PS: New to this SE, but old time SE/SO user.
Background study - I've gone through this, computer science and computational science SE and also various papers (skimmed) related to fully dynamic connectivity/bi-connectivity papers/algorithms and I still find my problem to be a bit different not solved/answered before.
Problem Statement:
I have an undirected graph of V vertices and E edges between those vertices. The core query I want to be able to answer is if this graph is disconnected. i.e. if there are more than one connected components in this graph. This is easy to answer. I can do a basic floodfill and get an answer in O(V+E).
Now given a graph which is known to be connected, and you also have the articulation points calculated for that graph, I have to do N queries on this graph:
- Each query has a set of operation and then the core question.
- This operation first removes X vertices from the graph and then adds Y nodes (these nodes maybe connected to one or more remaining vertex of the graph). It is assumed that the resulting graph is not the same graph as original.

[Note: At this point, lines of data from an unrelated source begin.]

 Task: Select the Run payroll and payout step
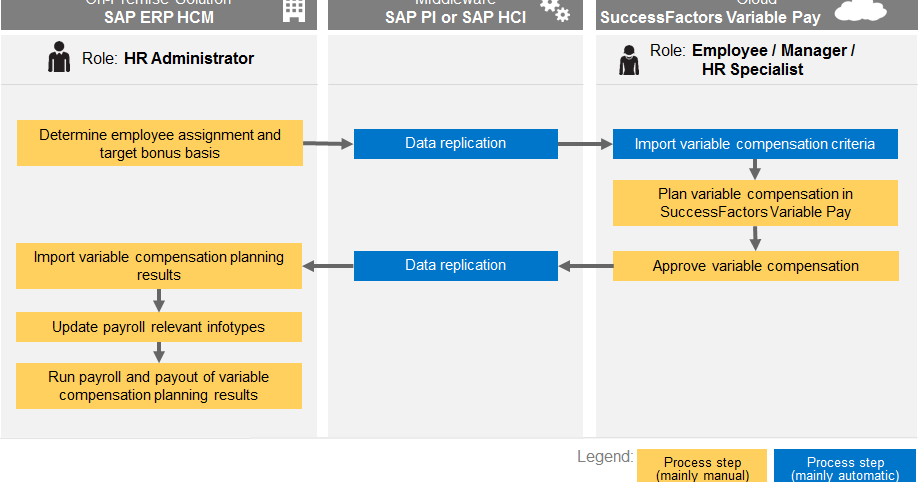tap(159, 386)
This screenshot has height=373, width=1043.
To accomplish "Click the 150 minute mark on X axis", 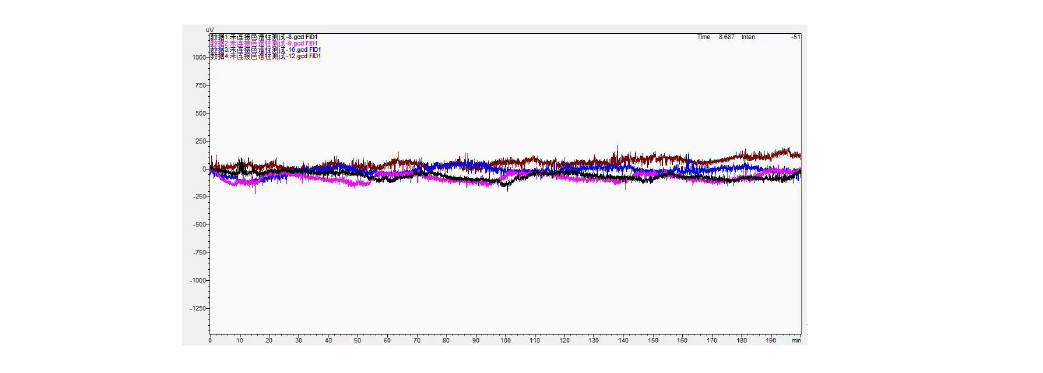I will pos(653,340).
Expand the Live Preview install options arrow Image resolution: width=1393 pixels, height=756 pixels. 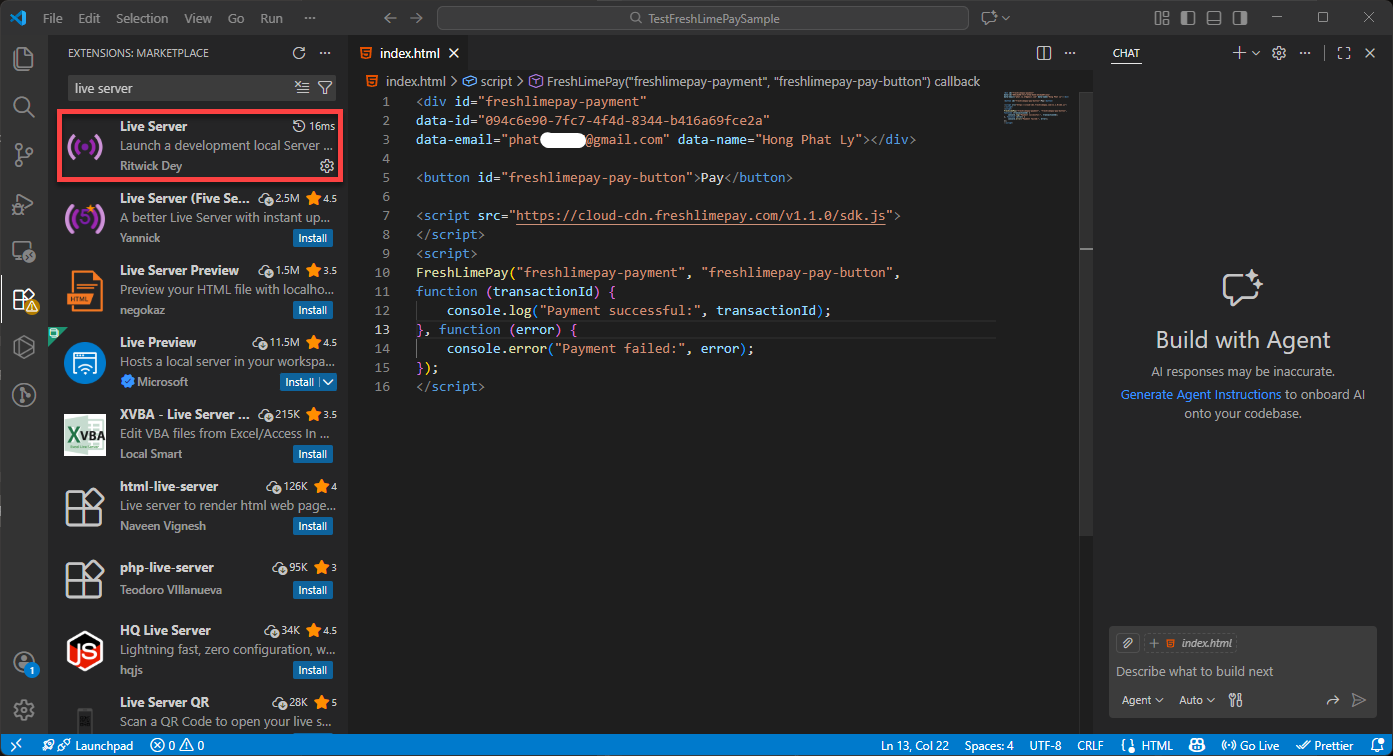click(x=329, y=382)
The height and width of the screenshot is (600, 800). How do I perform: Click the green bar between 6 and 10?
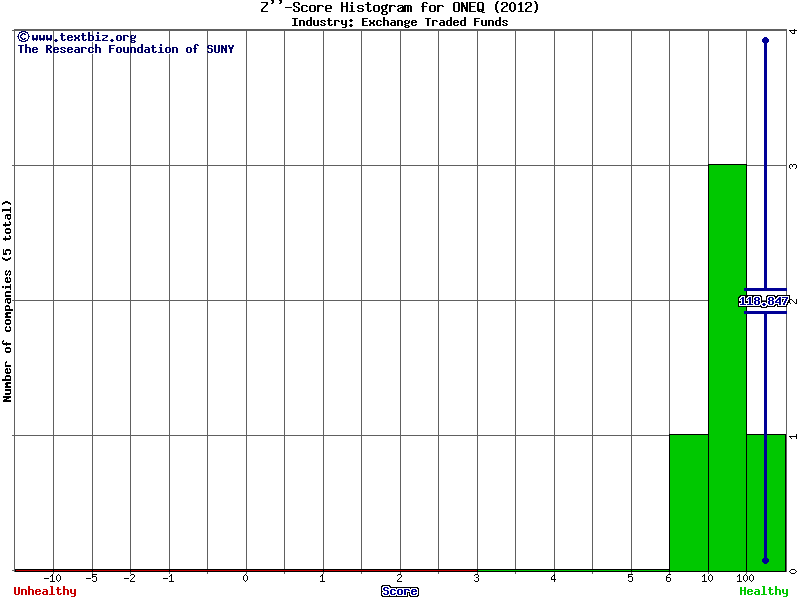(688, 502)
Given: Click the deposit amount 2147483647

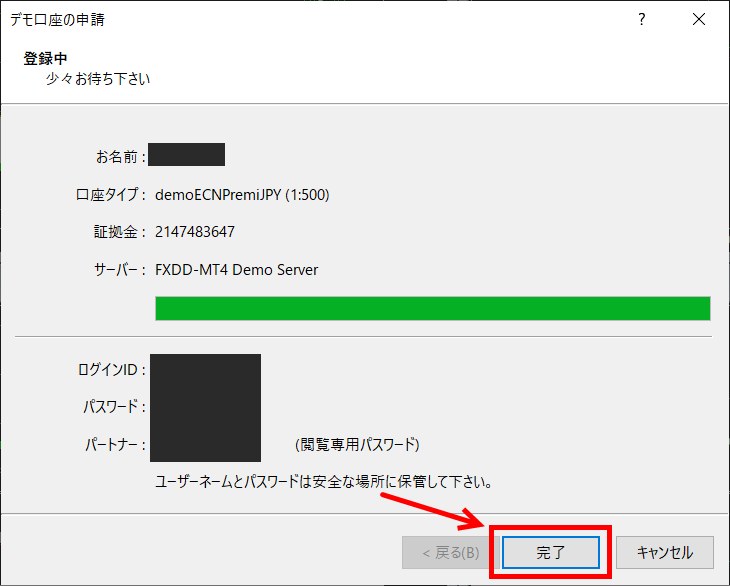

Also, V > X >= 0 and Y >= 0 and X + Y > 0
- The operation is always performed on the original graph and are not incremental on top of the previous query.
- The question remains the same. After doing the above operation, is the resultant graph disconnected?
In a naive approach, I can disregard the original AP information and simply do N floodfills to figure out the result of the queries. That makes my time complexity to be O(N*(V+E))
But given that I have the AP info for the original graph and each query is run on some modification of the original graph, is there a more efficient way of doing this?
I am envisioning an algorithm/data structure/approach than can incrementally update the original AP info in logarithmic or poly-log time complexity and then answer the "disconnected" question in constant time (or along the way of that poly time complexity itself)
Thoughts? Is it even feasible? Any way to prove its feasible or not feasible?